__TASK STATEMENT__. The expected output is each line from the one containing "You are a GUI" to the last line of the data below, set down exactly, minus the pictures.

************

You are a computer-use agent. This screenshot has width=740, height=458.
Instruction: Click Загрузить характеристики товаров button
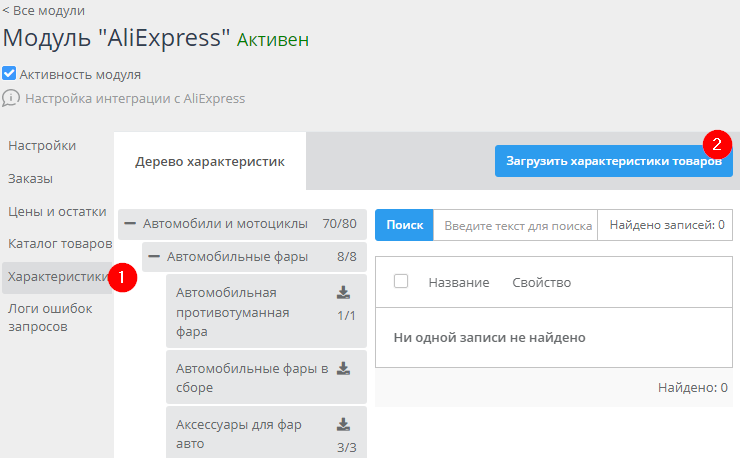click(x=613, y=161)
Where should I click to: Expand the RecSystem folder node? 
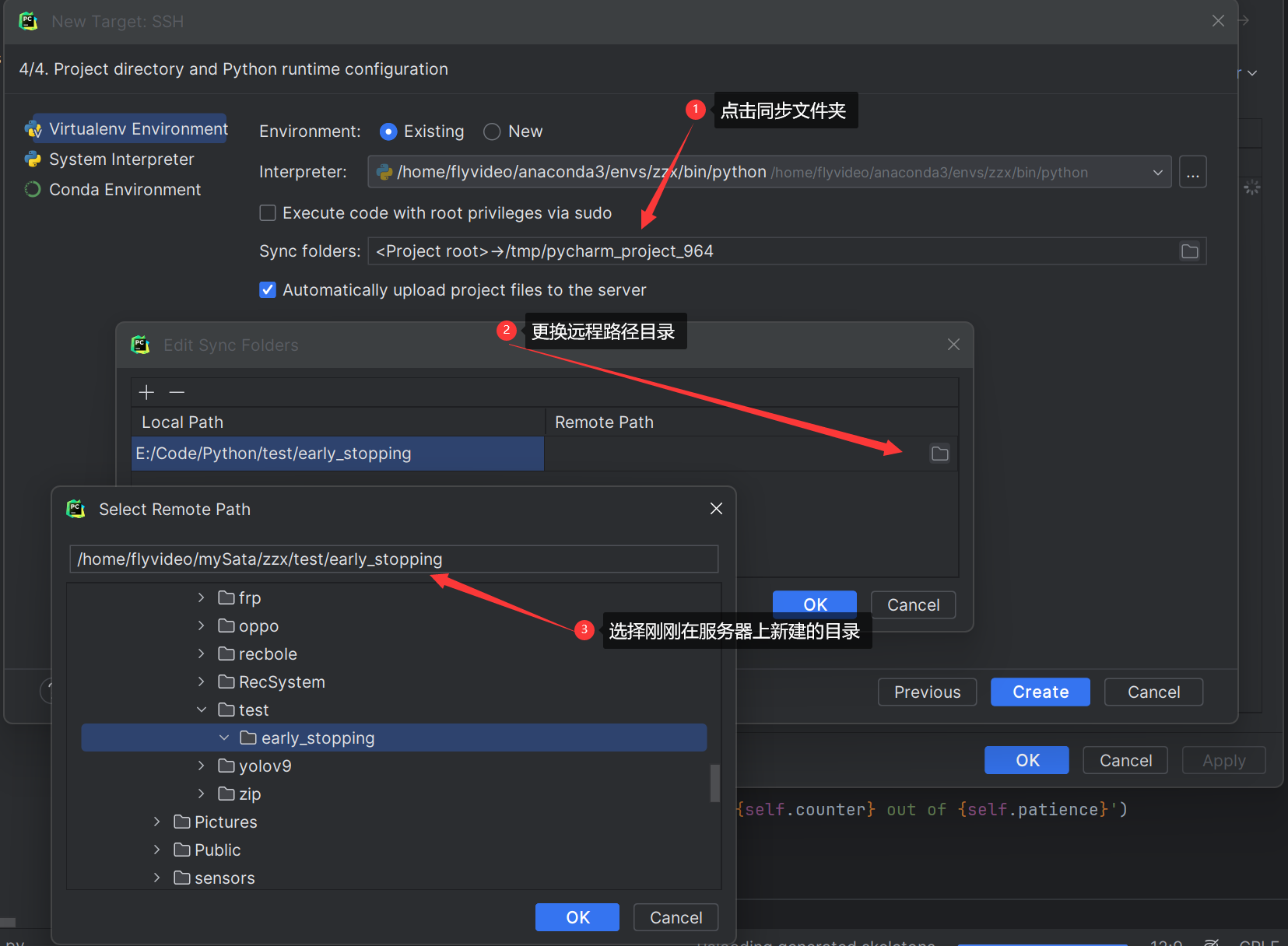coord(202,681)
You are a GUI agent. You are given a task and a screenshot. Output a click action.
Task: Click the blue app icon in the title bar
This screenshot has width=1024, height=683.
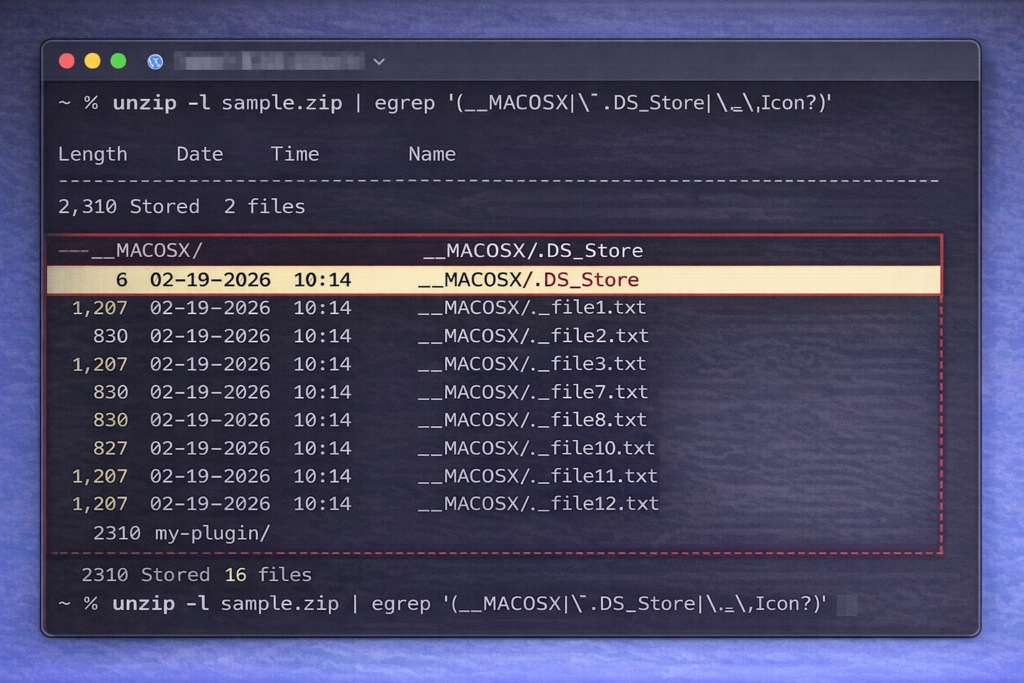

************

__YOUR RESPONSE__.
You are a GUI agent. You are given a task and a screenshot. Output a click action.
Task: Click the blue app icon in the title bar
This screenshot has width=1024, height=683.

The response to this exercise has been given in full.